Regarding AsRef, you might want to read this (it's a longer thread):

Or consider this advice.

kajacx · November 2, 2022, 10:49am

I think it does. Not in the original playground link (I didn't know that std::ptr::drop_in_place existed) where I copied the value into the drop function:

fn drop(&mut self) {
    let _drop = unsafe { std::ptr::read(self.pointer.as_ptr()) };
}

But with the drop_in_place optimization, this absolutely happens:

fn drop(&mut self) {
    unsafe {
        drop_in_place(self.pointer.as_ptr());
    }
}

Here is an example of how the &T shared reference gets turned into a &mut T mutable reference when it the OwnRef is dropped.

And this doesn't really have anything to do with unsafe pointer, similar behaviour can be reproduced without any unsafe: Rust Playground

Since you can obtain a &mut reference from immutable data in safe code using the drop implementation, I assume it is OK to do the same in unsafe code, but I wanted to check to be sure.

kajacx · November 2, 2022, 11:35am

Yea, I thought about using StackBox for the name. I should have googled that. It seems to be what I was looking for.

That does look interesting, but it probably does a lot of other stuff that I am not necessarily interested in.

Is that relevant to the pinning or do I need the drop flag regardless? Is so, why? I can imagine using a newtype for &mut Option<T> where the dropping is done by the original value holder and not the OwnRef by checking at runtime if the value has been taken or not. Simply doing nothing will achieve this, since that is the drop implementation of Option.

On the other hand, I can also imagine the OwnRef dropping the value when it gets dropped, which should also work, and it doesn't require the runtime check.

That is very true, thanks for providing a counter example.
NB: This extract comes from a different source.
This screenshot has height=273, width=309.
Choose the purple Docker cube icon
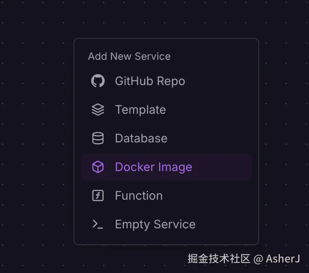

Re-assigning the original variable while an OwnRef still exists is a disaster that I will have to think about getting around.

H2CO3 · November 2, 2022, 11:38am

No, that's totally wrong, on at least 2 counts.

First, you seem to be using an implementation detail (the address a reference happens to point to) for justifying what should be a matter of the language specification. That doesn't work (it's backwards).

Second, in the playground you linked to, nothing is turning an immutable reference into a mutable reference. That's exactly what I'm trying to point out: it's absolutely, positively, not allowed to turn a &T into a &mut T, it's UB, and you should never do it. And it's not what is happening in your code, either – there is no immutable reference in sight.

What you have instead is an immutable binding, which isn't a reference. And since it isn't a reference but a value, it owns the contained value, so you might have as well rebound it like let mut new_value = old_value.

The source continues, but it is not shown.